**EXERCISE BRIEF**: When every entry has been read, print each one back exactly.

Stored data:
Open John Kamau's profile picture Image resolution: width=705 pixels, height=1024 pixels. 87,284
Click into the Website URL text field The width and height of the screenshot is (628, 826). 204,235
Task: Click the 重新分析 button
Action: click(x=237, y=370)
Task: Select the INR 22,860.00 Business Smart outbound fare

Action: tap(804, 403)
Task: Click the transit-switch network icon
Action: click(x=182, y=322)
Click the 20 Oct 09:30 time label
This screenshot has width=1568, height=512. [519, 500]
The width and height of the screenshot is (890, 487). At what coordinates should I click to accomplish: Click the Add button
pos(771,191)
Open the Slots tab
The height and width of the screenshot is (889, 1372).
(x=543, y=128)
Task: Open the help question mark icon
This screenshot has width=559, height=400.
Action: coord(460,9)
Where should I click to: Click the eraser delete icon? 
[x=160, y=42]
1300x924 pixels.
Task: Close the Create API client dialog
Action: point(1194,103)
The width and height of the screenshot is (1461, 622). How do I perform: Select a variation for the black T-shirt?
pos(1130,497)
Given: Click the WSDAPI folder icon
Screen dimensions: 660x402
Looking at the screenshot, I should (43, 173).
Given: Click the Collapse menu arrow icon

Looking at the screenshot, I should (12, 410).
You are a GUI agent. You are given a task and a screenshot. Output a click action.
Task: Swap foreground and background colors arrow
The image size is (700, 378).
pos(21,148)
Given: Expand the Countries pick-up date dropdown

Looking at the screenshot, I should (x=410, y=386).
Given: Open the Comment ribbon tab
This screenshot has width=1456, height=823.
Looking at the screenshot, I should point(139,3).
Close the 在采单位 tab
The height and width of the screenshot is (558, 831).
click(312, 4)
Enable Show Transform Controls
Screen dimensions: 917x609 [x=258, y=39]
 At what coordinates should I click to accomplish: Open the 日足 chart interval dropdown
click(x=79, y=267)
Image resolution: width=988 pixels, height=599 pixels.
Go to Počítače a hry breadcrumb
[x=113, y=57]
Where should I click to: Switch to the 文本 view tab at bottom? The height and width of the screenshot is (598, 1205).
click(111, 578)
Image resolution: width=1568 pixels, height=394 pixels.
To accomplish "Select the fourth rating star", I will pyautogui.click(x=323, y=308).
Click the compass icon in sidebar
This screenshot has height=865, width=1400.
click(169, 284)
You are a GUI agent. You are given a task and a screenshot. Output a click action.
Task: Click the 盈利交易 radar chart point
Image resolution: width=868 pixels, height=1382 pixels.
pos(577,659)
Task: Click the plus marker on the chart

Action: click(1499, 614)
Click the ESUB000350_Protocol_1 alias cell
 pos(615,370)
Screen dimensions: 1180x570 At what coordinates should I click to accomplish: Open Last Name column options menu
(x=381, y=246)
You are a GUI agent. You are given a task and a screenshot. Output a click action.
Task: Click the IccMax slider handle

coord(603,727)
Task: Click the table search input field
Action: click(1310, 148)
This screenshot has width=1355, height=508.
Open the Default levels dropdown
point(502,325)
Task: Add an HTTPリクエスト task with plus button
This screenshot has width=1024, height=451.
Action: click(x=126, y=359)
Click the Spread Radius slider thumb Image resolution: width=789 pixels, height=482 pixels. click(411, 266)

**SOLUTION**:
Open John Kamau's profile picture Image resolution: width=705 pixels, height=1024 pixels. 87,284
Click into the Website URL text field The width and height of the screenshot is (628, 826). 204,235
Task: Click the 重新分析 button
Action: click(x=237, y=370)
Task: Select the INR 22,860.00 Business Smart outbound fare

Action: tap(804, 403)
Task: Click the transit-switch network icon
Action: click(x=182, y=322)
Click the 20 Oct 09:30 time label
This screenshot has width=1568, height=512. [519, 500]
The width and height of the screenshot is (890, 487). At what coordinates should I click to accomplish: Click the Add button
pos(771,191)
Open the Slots tab
The height and width of the screenshot is (889, 1372).
(x=543, y=128)
Task: Open the help question mark icon
This screenshot has width=559, height=400.
Action: coord(460,9)
Where should I click to: Click the eraser delete icon? 
[x=160, y=42]
1300x924 pixels.
Task: Close the Create API client dialog
Action: point(1194,103)
The width and height of the screenshot is (1461, 622). How do I perform: Select a variation for the black T-shirt?
pos(1130,497)
Given: Click the WSDAPI folder icon
Screen dimensions: 660x402
Looking at the screenshot, I should (43, 173).
Given: Click the Collapse menu arrow icon

Looking at the screenshot, I should (12, 410).
You are a GUI agent. You are given a task and a screenshot. Output a click action.
Task: Swap foreground and background colors arrow
The image size is (700, 378).
pos(21,148)
Given: Expand the Countries pick-up date dropdown

Looking at the screenshot, I should (x=410, y=386).
Given: Open the Comment ribbon tab
This screenshot has width=1456, height=823.
Looking at the screenshot, I should point(139,3).
Close the 在采单位 tab
The height and width of the screenshot is (558, 831).
click(312, 4)
Enable Show Transform Controls
Screen dimensions: 917x609 [x=258, y=39]
 At what coordinates should I click to accomplish: Open the 日足 chart interval dropdown
click(x=79, y=267)
Image resolution: width=988 pixels, height=599 pixels.
Go to Počítače a hry breadcrumb
[x=113, y=57]
Where should I click to: Switch to the 文本 view tab at bottom? The height and width of the screenshot is (598, 1205).
click(111, 578)
Image resolution: width=1568 pixels, height=394 pixels.
To accomplish "Select the fourth rating star", I will pyautogui.click(x=323, y=308).
Click the compass icon in sidebar
This screenshot has height=865, width=1400.
click(169, 284)
You are a GUI agent. You are given a task and a screenshot. Output a click action.
Task: Click the 盈利交易 radar chart point
Image resolution: width=868 pixels, height=1382 pixels.
pos(577,659)
Task: Click the plus marker on the chart

Action: click(1499, 614)
Click the ESUB000350_Protocol_1 alias cell
 pos(615,370)
Screen dimensions: 1180x570 At what coordinates should I click to accomplish: Open Last Name column options menu
(x=381, y=246)
You are a GUI agent. You are given a task and a screenshot. Output a click action.
Task: Click the IccMax slider handle

coord(603,727)
Task: Click the table search input field
Action: click(1310, 148)
This screenshot has width=1355, height=508.
Open the Default levels dropdown
point(502,325)
Task: Add an HTTPリクエスト task with plus button
This screenshot has width=1024, height=451.
Action: click(x=126, y=359)
Click the Spread Radius slider thumb Image resolution: width=789 pixels, height=482 pixels. click(411, 266)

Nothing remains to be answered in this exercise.